#### [Actions to take]
**A)** Answer these questions about the abstract on myocardial infarction after PCI:
(i) How many patients were followed for one year?
(ii) In how many patients did periprocedural MI develop?
(iii) What hazard ratio is reported for spontaneous MI as a predictor of subsequent mortality?
**B)** List every section heading in the abstract on myocardial infarction after PCI.
**C)** Quote the abstract on myocardial infarction after PCI from "Objectives: The aim" to "coronary intervention (PCI).".

#### [Text passage]
□ □ □

Objectives: The aim of this study was to evaluate the relative impact of spontaneously occurring and periprocedural myocardial infarction (MI) on survival after percutaneous coronary intervention (PCI).
Background: The clinical significance of periprocedural MI after PCI remains uncertain.
Methods: Outcomes during a 1-year follow-up were evaluated among 7,773 patients enrolled in the ACUITY (Acute Catheterization and Urgent Intervention Triage Strategy) trial with a non-ST-segment elevation acute coronary syndrome in whom PCI was performed.
Results: Periprocedural MI developed in 466 patients (6.0%), and spontaneous MI unrelated to PCI subsequently developed in 200 patients (2.6%). Patients developing spontaneous and periprocedural MI compared with those patients without MI had significantly greater unadjusted rates of mortality at 30 days (5.0% vs. 3.2% vs. 0.8%, respectively, p < 0.0001) and at 1 year (16.0% vs. 6.0% vs. 2.6%, respectively, p < 0.0001). In a time-updated multivariable analysis, after adjusting for differences in baseline and procedural characteristics between the groups, we found that spontaneous MI was a powerful independent predictor of subsequent mortality (hazard ratio: 7.49, 95% confidence interval: 4.95 to 11.33, p < 0.0001), whereas periprocedural MI was not a significant predictor of mortality (hazard ratio: 1.30, 95% confidence interval: 0.85 to 1.98, p = 0.22).
Conclusions: Among patients with acute coronary syndrome undergoing PCI, the spontaneous development of an MI unrelated to PCI is a powerful predictor of subsequent mortality. In contrast, periprocedural MI is a marker of baseline risk, atherosclerosis burden, and procedural complexity but in most cases does not have independent prognostic significance. (Comparison of Angiomax Versus Heparin in Acute Coronary Syndromes [ACS]; NCT00093158).

□ □ □

#### [Records]
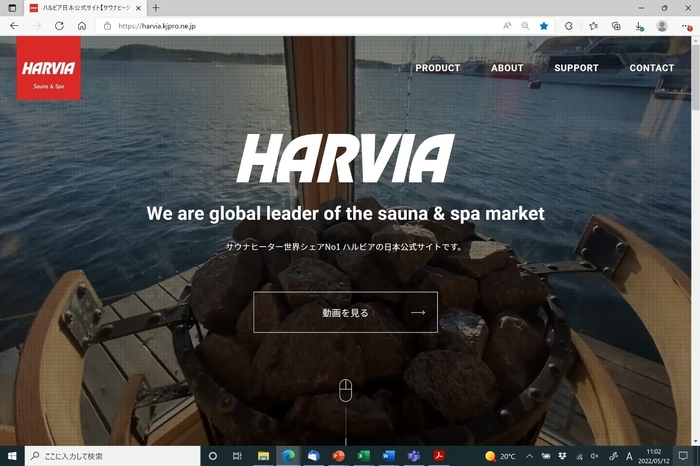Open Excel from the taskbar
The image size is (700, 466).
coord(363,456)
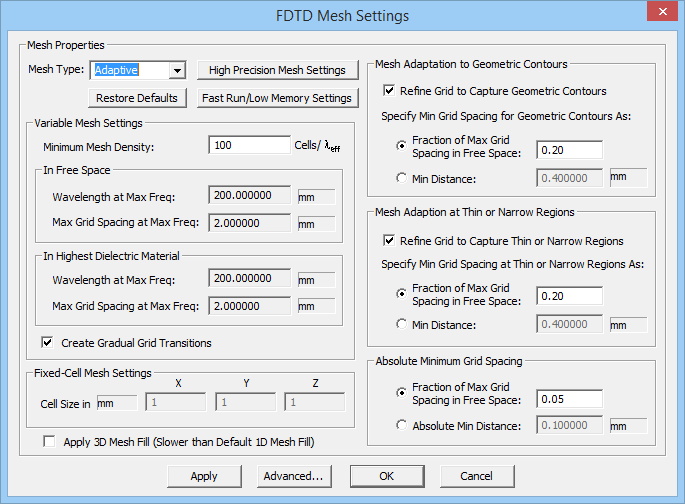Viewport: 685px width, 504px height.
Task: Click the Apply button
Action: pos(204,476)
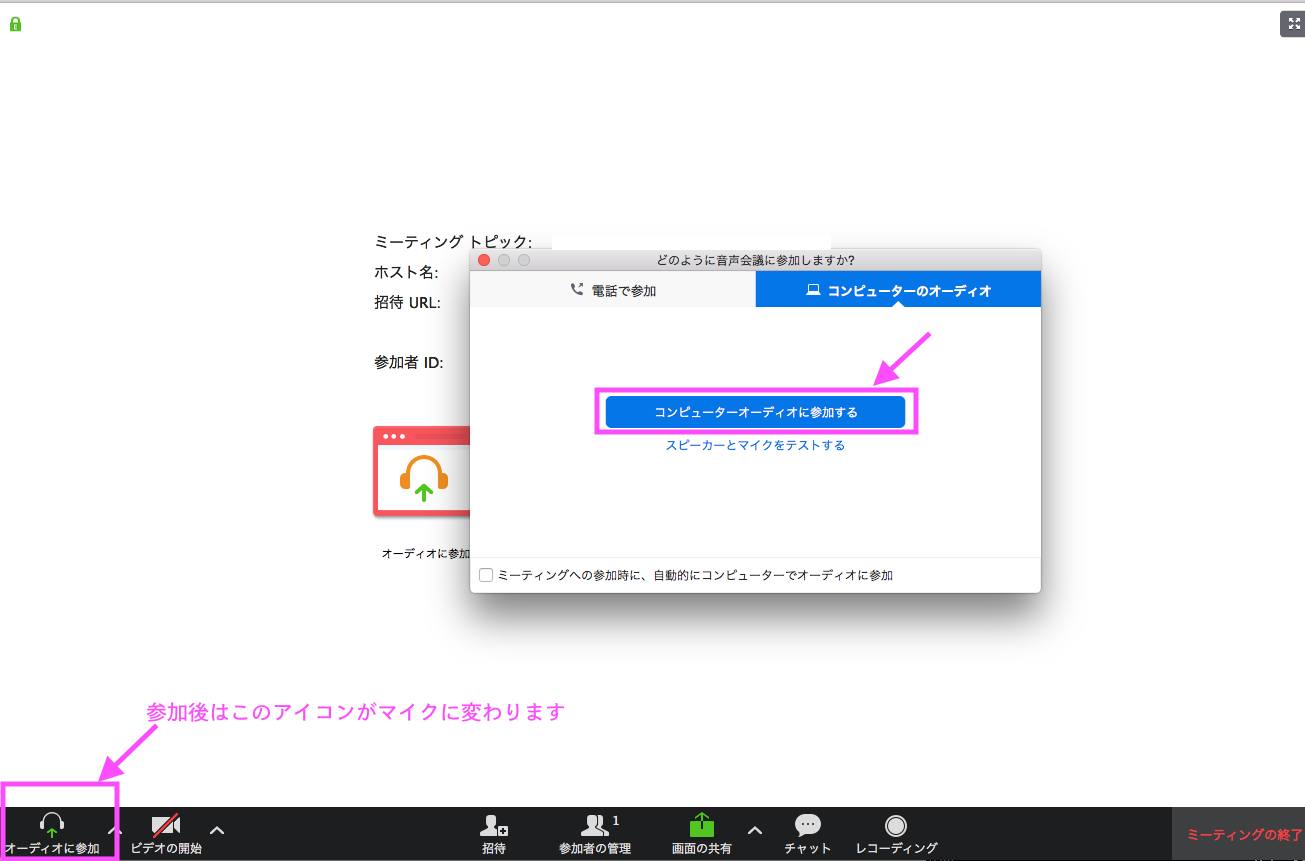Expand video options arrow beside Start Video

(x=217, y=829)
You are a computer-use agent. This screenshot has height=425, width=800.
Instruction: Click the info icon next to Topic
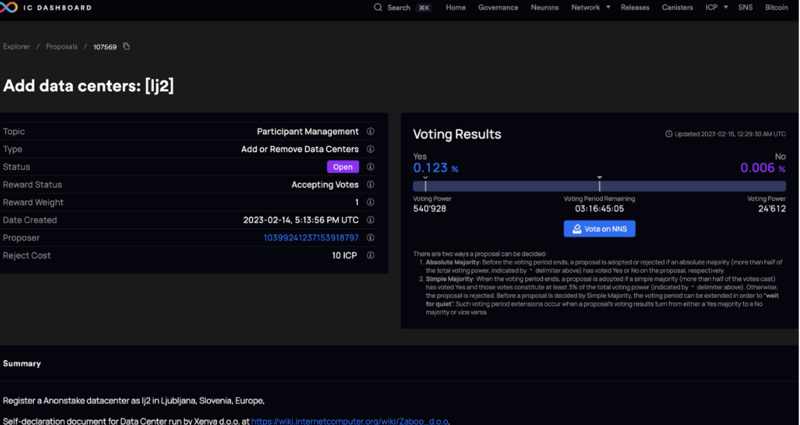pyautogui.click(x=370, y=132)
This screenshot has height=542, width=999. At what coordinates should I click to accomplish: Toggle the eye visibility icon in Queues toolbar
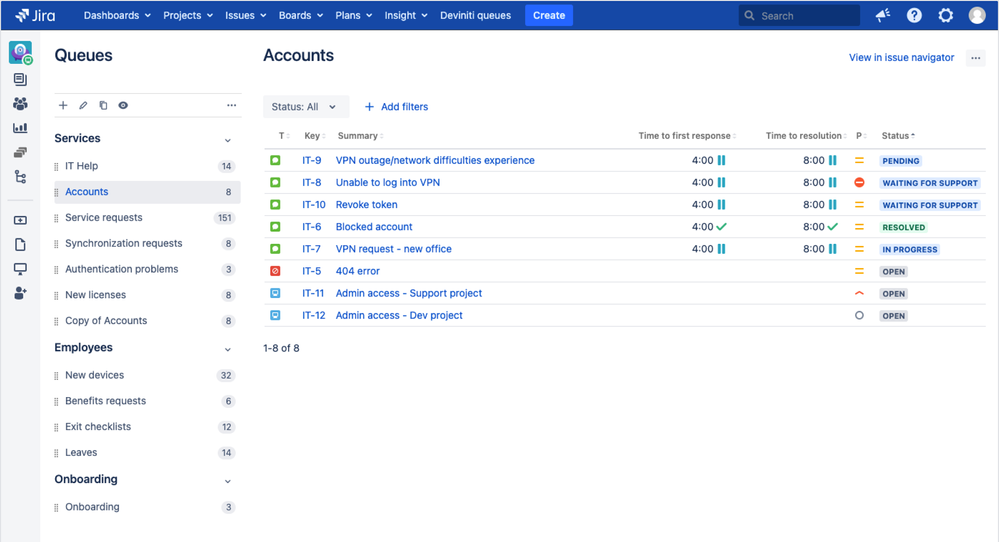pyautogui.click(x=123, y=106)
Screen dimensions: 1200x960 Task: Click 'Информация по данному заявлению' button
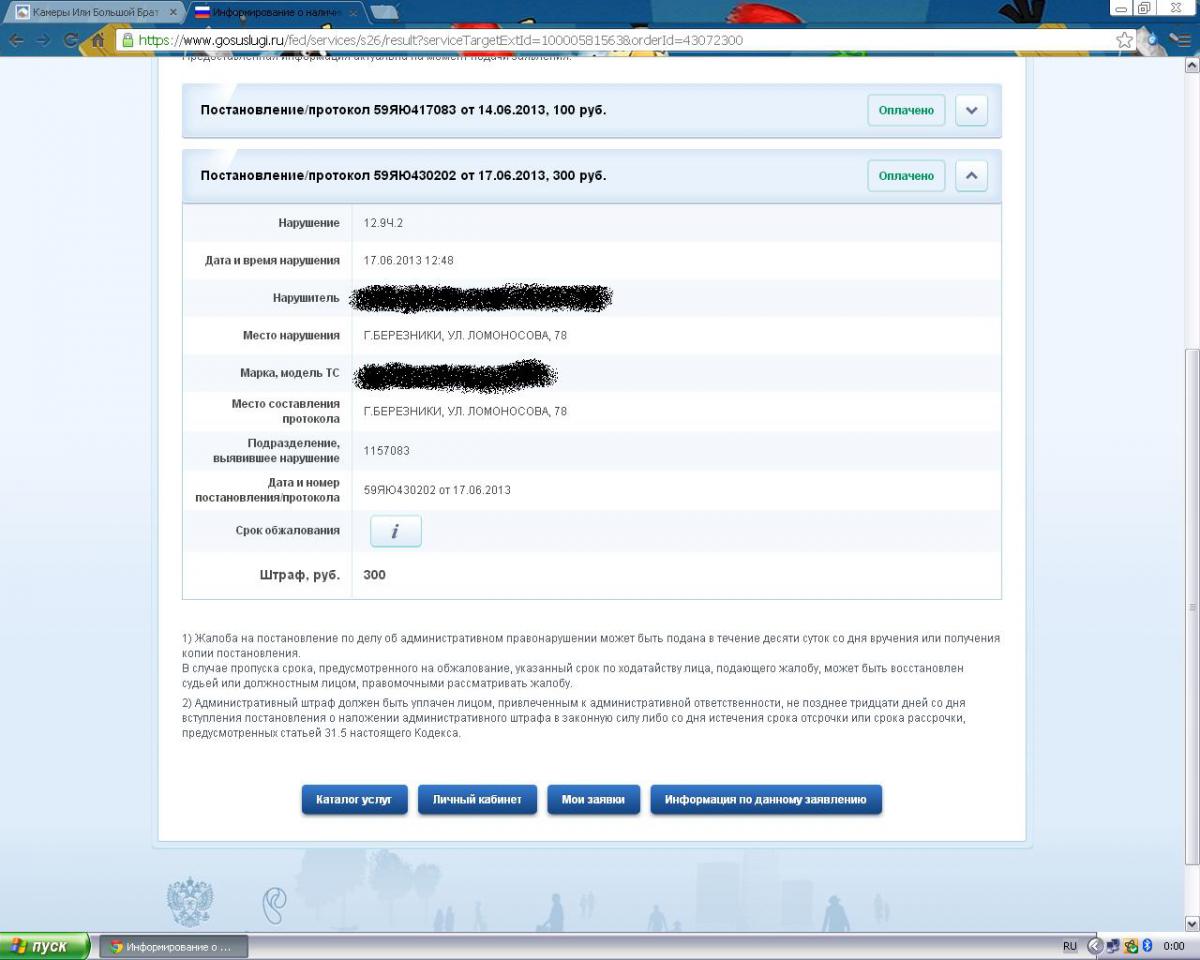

□ □ □

#### [Responses by task]
**A)**
(i) 7,773 patients
(ii) 466 patients (6.0%)
(iii) 7.49 (95% confidence interval: 4.95 to 11.33)

**B)** Objectives, Background, Methods, Results, Conclusions

**C)**
Objectives: The aim of this study was to evaluate the relative impact of spontaneously occurring and periprocedural myocardial infarction (MI) on survival after percutaneous coronary intervention (PCI).